Zams wants AI to move from assistant to teammate for sales teams

While leading eChai SF, I get to meet founders who are working on the problems that almost every team talks about. One of the most common frustrations I hear is the quiet tax of coordination. A new customer request means updating Salesforce, pinging a manager on Slack, drafting a quote in HubSpot and sending it out by email. Each step is straightforward, but together they drain time from the real work of building relationships and closing deals.
That is the gap Nirman Dave has been chasing. His first company, Obviously AI, focused on making predictions simple enough to run directly from a spreadsheet. The idea found traction, more than 82,000 models were created, the company raised from Sequoia Scouts, B Capital and Facebook’s startup fund, and Nirman earned a spot on Forbes 30 Under 30. Yet he kept noticing the same limit. Predictions were useful, but they did not reduce the repetitive work that dominated the day.
In 2025, the company rebranded as Zams, named after an astrophysics term that marks the moment a star stabilizes. For Nirman, it symbolized AI reaching a stage where it becomes dependable infrastructure. Zams builds AI agents that carry out workflows across more than 100 business tools.
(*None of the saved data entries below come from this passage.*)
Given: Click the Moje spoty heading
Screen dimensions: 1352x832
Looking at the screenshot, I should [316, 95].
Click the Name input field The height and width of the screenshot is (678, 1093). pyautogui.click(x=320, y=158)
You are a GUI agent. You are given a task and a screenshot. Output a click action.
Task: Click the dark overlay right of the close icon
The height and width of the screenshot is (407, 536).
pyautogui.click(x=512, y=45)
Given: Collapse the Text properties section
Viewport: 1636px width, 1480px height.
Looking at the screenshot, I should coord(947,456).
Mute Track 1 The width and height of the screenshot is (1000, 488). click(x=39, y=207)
If a customer asks for a quote, the agent can log it in Salesforce, alert the manager in Slack, prepare the document and send it back.
There’s a short demo that shows this in action:
https://youtu.be/_MRxG66-ceY.
There’s a short demo that shows this in action:
https://youtu.be/_MRxG66-ceY.
Customers already report strong outcomes. One linked Zams to $10 million in ARR without adding staff. Another cleared a 208-day backlog. Sierra Pacific says it saved 4,160 hours of work, and Husk Energy mentions $775,000 in revenue unlocked. These are company-reported numbers, but they suggest teams are trusting Zams with processes tied directly to revenue, not just side projects.
The broader landscape makes this more interesting. Businesses have long relied on tools like Zapier to connect apps, RPA systems to automate back-office tasks, and now copilots from Microsoft and Salesforce to surface insights. What Zams is aiming for is a layer that doesn’t just connect or suggest but quietly executes, the type of work teams today still handle manually.
From the eChai SF lens, what excites me is the question this raises. Will companies begin to treat AI agents as part of the team, trusted to carry out workflows end to end? If that shift happens, it could change how businesses scale, allowing growth without headcount rising at the same pace. That is why Zams is a story I’ll be following closely.